La muñeca con los ojos clavados
en el perfil de la que fuera su compañera, parece que tuviera hoy un brillo humano
en la mirada. Sin embargo, el padre que entra para ver cómo está su hija, no se
detiene en juguetes inservibles. Así que
comprueba con el termómetro la fiebre de la niña, la incorpora un poco y le
ayuda a tomar un paracetamol. Le preocupa la sequedad extrema de los labios, la expresión ausente y la falta de energía. A media tarde, cuando la fiebre ataque de
nuevo, llamará al médico, consternado.
La casa se ahoga en una calma
tensa durante días. La madre, cada vez que viene
del trabajo, entabla una conversación de susurros con el padre antes de entrar.
Se sienta junto a la niña, le acaricia la cara, la abraza, le cuenta un cuento.
Tampoco ella reparará en la asombrosa transformación de la muñeca, ahora con
las mejillas rosadas, los labios de un rubí arrebatado y las pestañas negras y
alargadas.

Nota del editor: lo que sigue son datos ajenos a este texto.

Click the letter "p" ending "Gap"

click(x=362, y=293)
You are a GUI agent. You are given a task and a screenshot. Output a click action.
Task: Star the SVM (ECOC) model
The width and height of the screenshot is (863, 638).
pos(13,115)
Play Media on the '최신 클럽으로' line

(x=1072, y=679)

La madre, recelosa de aquella extraña muñeca que tenía a su hija
hipnotizada, la hubiera tirado a la basura sin dilación. Pero ahora no puede
más que observar estupefacta el cuerpo de la niña sobre la camilla de la
ambulancia que se la lleva al hospital.
La extraña patología hará estragos esa misma noche.
Eso no lo saben más que la
enferma y su muñeca, feliz de que nadie repare en ella ni se fije en su
repentina lozanía, en su frescura. Es
tal el cambio, que ni siquiera Elisa, la hermana, ha reconocido a la muñeca de
la Primera Comunión. Y se la lleva a su cuarto, un poco resentida de la falta
de atención de sus padres, que acompañan a la moribunda al hospital. La
ocultará como recuerdo de la que fue su hermana, entablará largas conversaciones
con ella, se enfadarán y la desgracia visitará de nuevo la casa.